Aquel 6 de junio de 1944, cuando el desembarco aliado abrió un nuevo frente en la lucha contra el Tercer Reich, el combate, hasta entonces llevado sólo en el este, "cambió de alma" y empezó a edificarse "un nuevo orden mundial basado en el respeto de los derechos humanos, la libertad, la Justicia y la democracia". La ONU, añadió, es hoy "el símbolo y el garante" de aquellos valores que "tenemos el deber de preservar" por ser "depositarios" del legado del 6 de Junio y "deudores" de sus héroes.
La OTAN, por otra parte, sigue siendo el garante de la seguridad "frente a las nuevas amenazas", añadió.
El acto conmemorativo central de este sexagésimo aniversario que se celebra esta tarde en la playa de Arromanches reviste un carácter extraordinario porque será la última vez que asistan la mayoría de los veteranos y por la presencia de los líderes de Alemania, Gerhard Schroeder, y Rusia, Vladimir Putin.
Chirac en su discurso, el único pronunciado durante la ceremonia internacional (hay también numerosos actos nacionales y binacionales), mencionó todos los países que enviaron soldados a Normandía, así como Rusia, que luchaba contra los nazis en el este, y al enemigo de entonces, Alemania.
"He querido que Alemania recuerde con nosotros aquellas horas en las que el ideal de libertad volvió a soplar sobre nuestro continente", anunció Chirac.
"Hoy, las naciones y los pueblos que sufrieron bajo el ruido de las armas están unidos en el silencio, el recuerdo y el recogimiento, los combatientes de ayer honran juntos la memoria de los hombres que vertieron su sangre", siguió el anfitrión.
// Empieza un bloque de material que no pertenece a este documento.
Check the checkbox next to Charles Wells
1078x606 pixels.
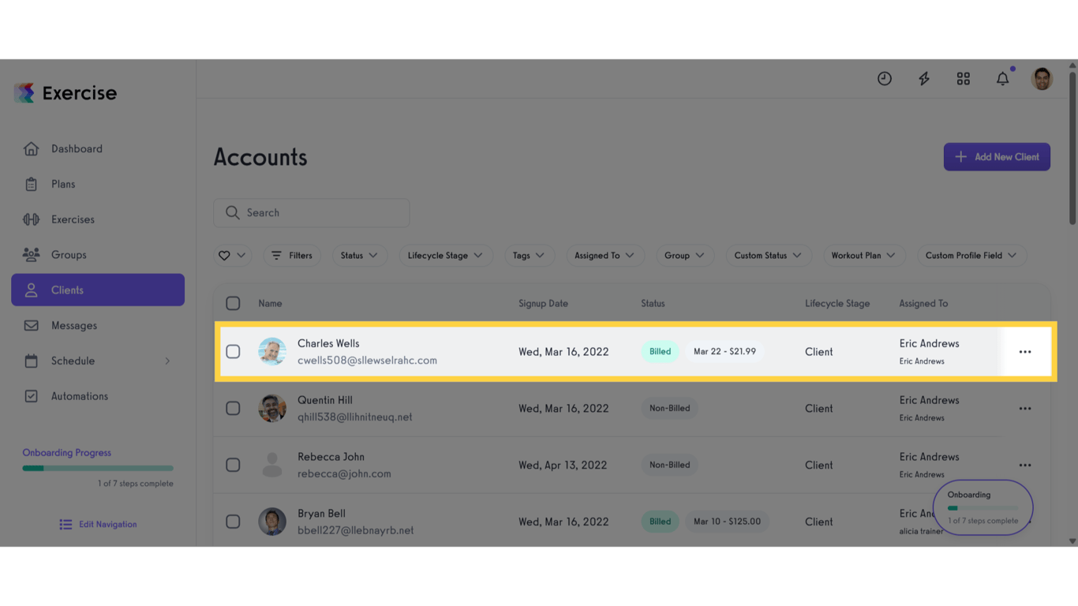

En nombre de todos los franceses, de los líderes y de quienes "aman la libertad" expresó a los combatientes de entonces, a los caídos cuyas "cruces blancas se elevan en la campiña normanda", "gratitud y admiración".
Las primeras palabras de reconocimiento fueron para Estados Unidos, quienes en Normandía "pusieron una vez mas su ideal, su poderío y su valor al servicio de la liberación de nuestro país, de nuestro continente, al servicio de la democracia".
Francia "no olvidará nunca" y será siempre "la amiga y la aliada" de Estados Unidos, dijo el presidente e insistió en que su país, "igual que todos los países de Europa, sabe que la Alianza Atlántica, tantas veces puesta a prueba, sigue siendo un elemento fundamental de nuestra seguridad colectiva frente a las nuevas amenazas".
Tras evocar los méritos del Reino Unido, "nación heroica que luchó mucho tiempo sola" contra los nazis, y el "sacrificio supremo" de Canadá, Nueva Zelanda, Luxemburgo, Bélgica, Noruega y Grecia, de los polacos, los checos, los eslovacos, y de los resistentes franceses, contó porque este año están invitadas Rusia y Alemania.
"Desde hace decenios -dijo Chirac en referencia al país vecino los enemigos irreductibles del pasado, construyen un presente común y miran juntos el futuro".
Francia y Alemania, dijo, tienen una voluntad común de seguir "por la vía de la Europa reunida y reconciliada con ella misma, con su historia y su geografía".
En cuanto a Rusia, el presidente recordó que "los heroicos soldados del Ejército Rojo" vivieron en el este las mismas pruebas que los de Normandía y progresaban "de forma irresistible" contra el Tercer Reich.
Concluyó que el 6 de junio es también un ejemplo para "el mundo entero que nos mira y que ve unos pueblos libres que honran a sus más grandes héroes".